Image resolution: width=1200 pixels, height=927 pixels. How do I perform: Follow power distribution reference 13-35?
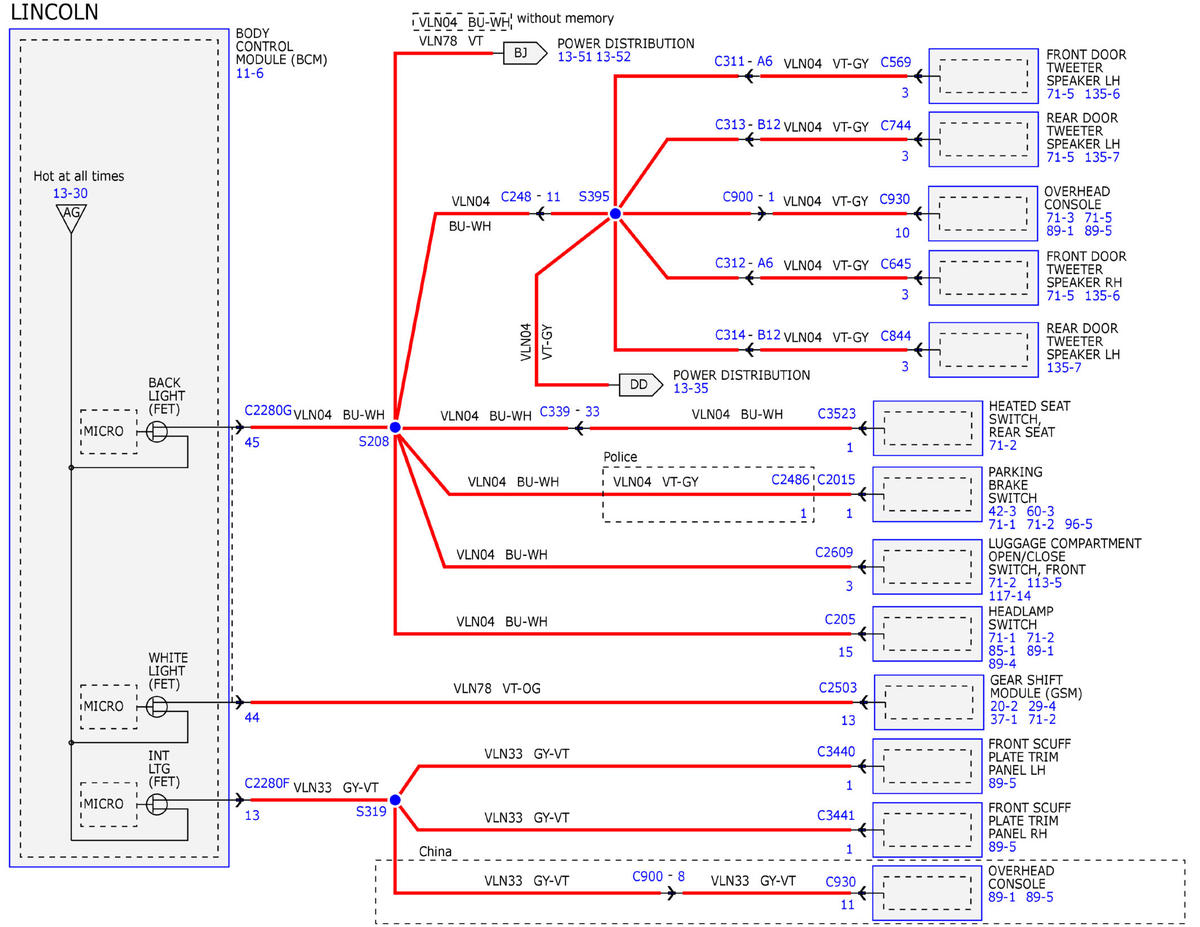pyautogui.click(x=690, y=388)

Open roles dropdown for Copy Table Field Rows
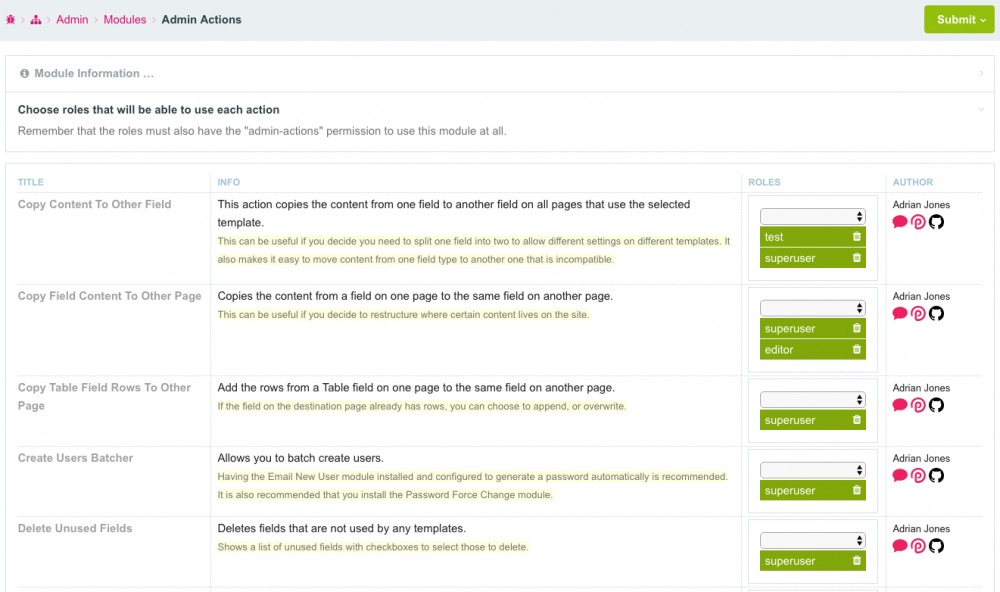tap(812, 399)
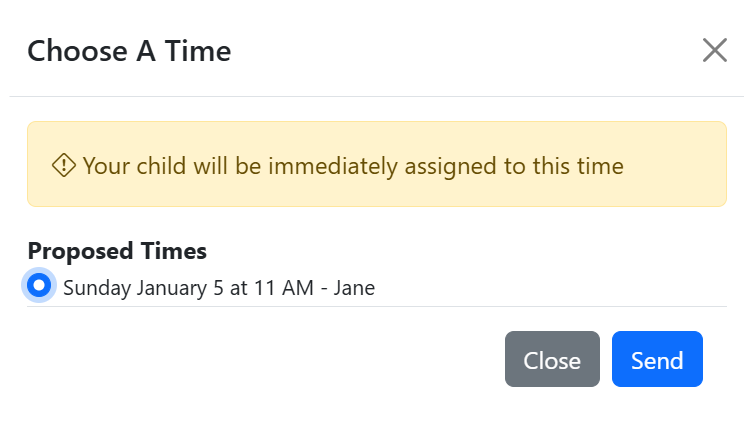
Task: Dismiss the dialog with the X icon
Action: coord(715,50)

Your task: The answer is the whole listing above, written out verbatim, without its pictures.

Result of this exercise:
Image resolution: width=1200 pixels, height=927 pixels. How do I perform: Follow power distribution reference 13-35?
pyautogui.click(x=690, y=388)

Open roles dropdown for Copy Table Field Rows
tap(812, 399)
Task: Dismiss the dialog with the X icon
Action: coord(715,50)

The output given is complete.